QueryScript’s split() construct provides you with the means to work this out. Consider this script:
set @total := 0; split(SELECT COUNT(*) FROM world.City INTO @chunk) { set @total = @total + @chunk; } select @total;
split() breaks the above SELECT COUNT(*) into distinct chunks, like:
SELECT COUNT(*) FROM world.City WHERE ((((`City`.`ID` > '3000'))) AND (((`City`.`ID` < '4000')) OR ((`City`.`ID` = '4000')))) INTO @chunk
You can make this a one liner like this:
call common_schema.run(“set @total := 0;split(SELECT COUNT(*) FROM world.City INTO @chunk) set @total = @total + @chunk; select @total;”);
If you like to watch the progress, add some verbose:
call common_schema.run("set @total := 0;split(SELECT COUNT(*) FROM world.City INTO @chunk) {set @total = @total + @chunk; select $split_step, @total} select @total;");
QueryScript is available via common_schema.

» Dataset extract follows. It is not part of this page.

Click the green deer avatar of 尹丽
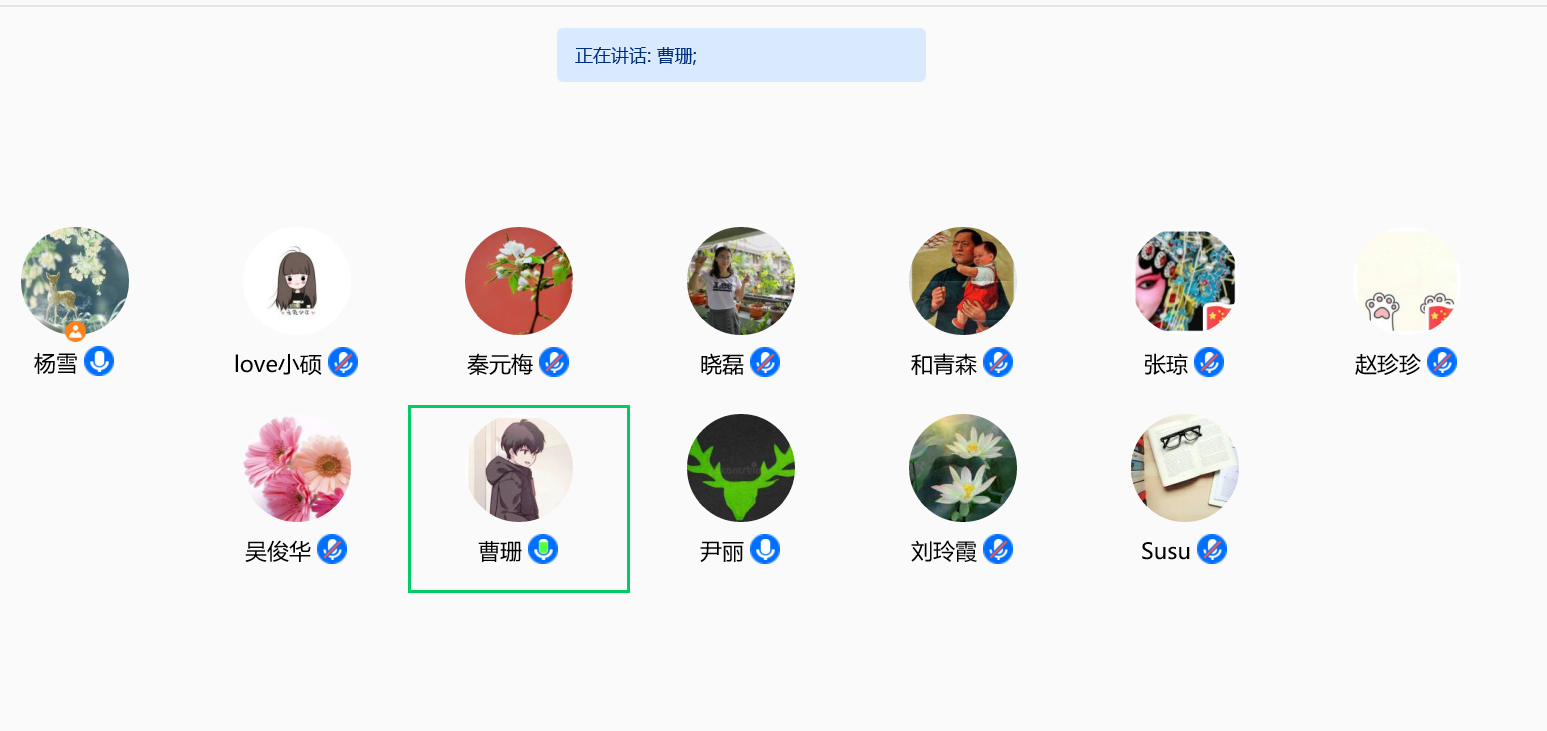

What’s the reason for WHERE ((((`City`.`ID` > ‘3000’))) AND (((`City`.`ID` < '4000')) OR ((`City`.`ID` = '4000')))) ?
Why not City.ID BETWEEN 3000 AND 3999 ? (and then start the next chunk at 4000)
Honest question
@Jannes,
Good question.
There are a couple reasons:
1. BETWEEN is inclusive on both edges (a < = x AND x <= b); except for the very first chunk, I want it only half-inclusive (a < x AND x <= b). 2. More importantly, this is but the simple case of a more complex scenario where the key may be compound (see example in http://code.openark.org/blog/mysql/how-common_schema-splits-tables-internals )
In such case you get something like this:
WHERE ((((`film_actor`.`actor_id` > '110')) OR ((`film_actor`.`actor_id` = '110') AND (`film_actor`.`film_id` > '513'))) AND (((`film_actor`.`actor_id` < '146')) OR ((`film_actor`.`actor_id` = '146') AND (`film_actor`.`film_id` < '278')) OR ((`film_actor`.`actor_id` = '146') AND (`film_actor`.`film_id` = '278'))));
(3). It is worth mentioning that MySQL does not do a good job at doing a range comparison using a compound key:
http://code.openark.org/blog/mysql/mysql-not-being-able-to-utilize-a-compound-index
Which is the reason I need to break the condition into so many clauses.
Hmmm, I should also note that getting the value 3999 makes for an extra effort, since I will need to also get hold of 4000.
This sounds silly, but only when the numbers are sequential. If the numbers are sparse, then the number before 4000 may well be 2975, for all we know.
Thanks, I knew there would be a good reason.
1 I knew, but didn’t think of 2. Still find it amazing that they haven’t fixed 3 after all these years.
And now that I see how you actually find a minimum and maximum value such that the chunk size is 1000, I understand your remark about sparse too.